Exploring virtual environments with an EEG-based BCI through motor imagery.

In this paper, we describe the possibility of navigating in a virtual environment using the output signal of an EEG-based Brain-Computer Interface (BCI). The graphical capabilities of virtual reality (VR) should help to create new BCI-paradigms and improve feedback presentation. The objective of this combination is to enhance the subject's learning process of gaining control of the BCI. In this study, the participant had to imagine left or right hand movements while exploring a virtual conference room. By imaging a left hand movement the subject turned virtually to the left inside the room and with right hand imagery to the right. In fact, three trained subjects reached 80% to 100% BCI classification accuracy in the course of the experimental sessions. All subjects were able to achieve a rotation in the VR to the left or right by approximately 45 degrees during one trial.

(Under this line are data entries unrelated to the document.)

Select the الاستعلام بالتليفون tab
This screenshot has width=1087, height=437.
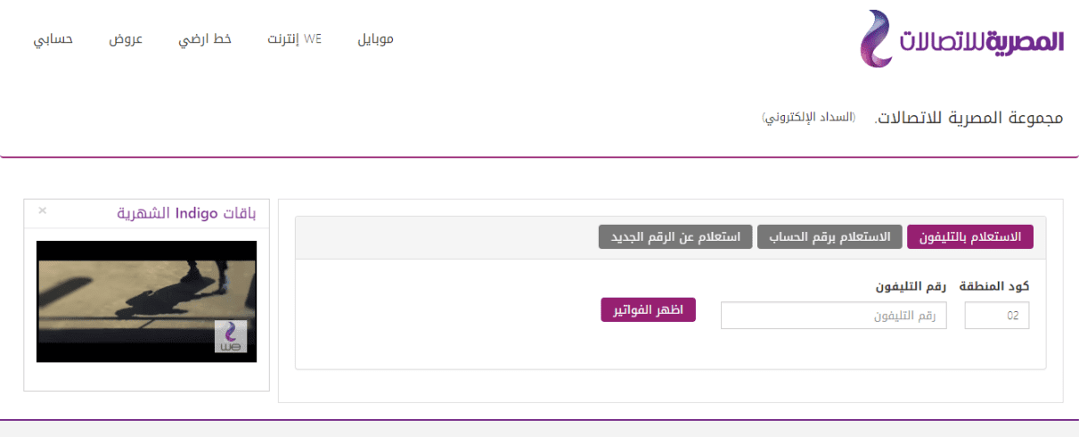[970, 237]
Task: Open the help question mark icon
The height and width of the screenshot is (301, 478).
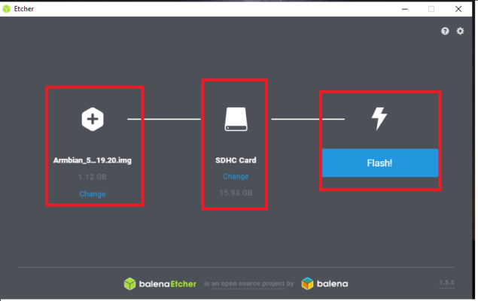Action: [445, 31]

Laboratory PC and Mobile Pocket PC Brain-Computer Interface Architectures.

EEG-based brain-computer interface (BCI) systems convert brain activity into control signals and have been developed for people with severe disabilities to improve their quality of life. A BCI system has to satisfy different demands depending on the application area. A laboratory PC based system allows the flexible design of multiple/single channel feature extraction, classification methods and experimental paradigms. The key advantage of a Pocket PC based BCI approach is its small dimension and battery supply. Hence a mobile BCI system e.g. mounted on a wheelchair can be realized. This study compares and discusses thoroughly the two mentioned approaches.

Correlation Changes of EEG and ECG After Fast Cable CAR Ascents.

In the Eastern Alps in Europe, the Dachstein. massif with a height of almost 3000 m is an ideal location for investigating the effects of changes in altitude on the human body. Within a few minutes, a cable car facilitates an ascent from 1702 m to 2700 m above sea level, where the partial pressure of oxygen is about 550 mmHg (as compared to 760 mmHg at sea level). In this study ten healthy subjects performed a reaction time task at 990 m and 2700 m in altitude. The subjects were instructed to perform a right hand index finger movement as fast as possible after a green light flashed (repeated 50 times). The corresponding electrocardiogram (ECG) and the electroencephalogram (EEG) were recorded. From the ECG heart rate and heart rate variability measures in the time and frequency domain were calculated. An event-related desynchronization/synchronization (ERD/ERS) analysis was performed with the EEG data. Finally, the EEG activity and the ECG parameters were correlated.